Transitioning to IPv6
The main addressing scheme used on the Internet was initially IPv4. IPv4 was developed in the 1970s and addresses are only 32 bits long. On January 31, 2011, the Internet Assigned Numbers Authority (IANA), which managed the central supply of Internet addresses at that time, gave out the last of their IPv4 addresses to each of the five regional Internet registries. By April 2011, the Asia Pacific region had given out all of their addresses, and the remaining four registries distributed all of their addresses within the next few years, Capacity is being depleted by the addition of new Internet-enabled wireless devices and the growing number of Internet users, particularly in Asia.

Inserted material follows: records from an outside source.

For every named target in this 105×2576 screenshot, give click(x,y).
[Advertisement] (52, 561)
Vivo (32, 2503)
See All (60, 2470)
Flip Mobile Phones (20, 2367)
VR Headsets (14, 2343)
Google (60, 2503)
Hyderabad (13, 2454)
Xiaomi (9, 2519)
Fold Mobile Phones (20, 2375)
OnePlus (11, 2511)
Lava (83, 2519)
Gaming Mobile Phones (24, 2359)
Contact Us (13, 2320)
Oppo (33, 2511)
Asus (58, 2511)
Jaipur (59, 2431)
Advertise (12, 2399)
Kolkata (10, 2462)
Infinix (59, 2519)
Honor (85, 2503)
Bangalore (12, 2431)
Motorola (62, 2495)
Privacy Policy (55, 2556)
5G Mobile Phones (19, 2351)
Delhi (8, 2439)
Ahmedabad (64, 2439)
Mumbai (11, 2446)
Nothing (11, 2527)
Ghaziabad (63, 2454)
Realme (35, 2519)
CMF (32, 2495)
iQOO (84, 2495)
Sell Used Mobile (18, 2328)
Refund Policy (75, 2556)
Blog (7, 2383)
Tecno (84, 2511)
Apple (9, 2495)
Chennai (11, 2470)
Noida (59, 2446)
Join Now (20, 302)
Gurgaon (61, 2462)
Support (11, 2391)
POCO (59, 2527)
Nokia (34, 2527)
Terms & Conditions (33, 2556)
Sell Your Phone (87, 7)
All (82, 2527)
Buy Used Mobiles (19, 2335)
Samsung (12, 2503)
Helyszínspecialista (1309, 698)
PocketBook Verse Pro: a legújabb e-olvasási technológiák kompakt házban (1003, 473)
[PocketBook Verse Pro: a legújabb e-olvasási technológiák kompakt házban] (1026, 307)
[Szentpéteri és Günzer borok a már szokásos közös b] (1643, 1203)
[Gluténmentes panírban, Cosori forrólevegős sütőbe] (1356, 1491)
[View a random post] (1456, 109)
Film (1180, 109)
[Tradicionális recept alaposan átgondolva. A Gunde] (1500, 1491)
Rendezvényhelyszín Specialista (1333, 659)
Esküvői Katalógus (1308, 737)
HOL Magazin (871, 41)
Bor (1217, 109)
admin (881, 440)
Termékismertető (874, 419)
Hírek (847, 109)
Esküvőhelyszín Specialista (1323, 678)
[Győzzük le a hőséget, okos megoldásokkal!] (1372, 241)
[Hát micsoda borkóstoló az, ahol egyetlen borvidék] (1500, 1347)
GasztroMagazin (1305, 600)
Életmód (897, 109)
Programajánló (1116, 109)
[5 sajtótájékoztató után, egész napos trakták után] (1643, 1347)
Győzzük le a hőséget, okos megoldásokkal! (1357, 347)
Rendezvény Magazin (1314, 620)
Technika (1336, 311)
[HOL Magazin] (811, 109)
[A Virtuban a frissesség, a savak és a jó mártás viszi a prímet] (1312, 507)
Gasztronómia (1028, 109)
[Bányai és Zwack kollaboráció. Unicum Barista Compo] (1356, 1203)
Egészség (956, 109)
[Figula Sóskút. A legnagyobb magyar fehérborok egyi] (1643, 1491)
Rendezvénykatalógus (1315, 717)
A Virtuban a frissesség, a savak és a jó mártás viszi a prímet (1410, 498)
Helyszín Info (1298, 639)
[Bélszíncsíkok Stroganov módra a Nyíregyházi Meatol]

To ensure that they will be able to get new IP addresses, most organizations are now transitioning to the newer 128-bit IPv6 protocol, which is capable of accommodating billions of additional addresses. Most carriers have transitioned to IPv6. The IPv6 IEEE standard was published in 1998.
Most new routers, web browsers, and computers are compatible with both IPv4 and IPv6. The transition to IPv6 can be complex because it means assigning new addresses to every device with an IP address, including routers, firewalls, network management software, and all servers, including e-mail servers. In addition, it’s not a simple matter to determine which applications and devices are compatible with IPv6. Enterprises that transition to IPv6 often need to be able to handle messages that are still in the older IPv4 scheme. Encapsulating IPv6 addresses within IPv4 can address this problem. There are also software packages that support both protocols.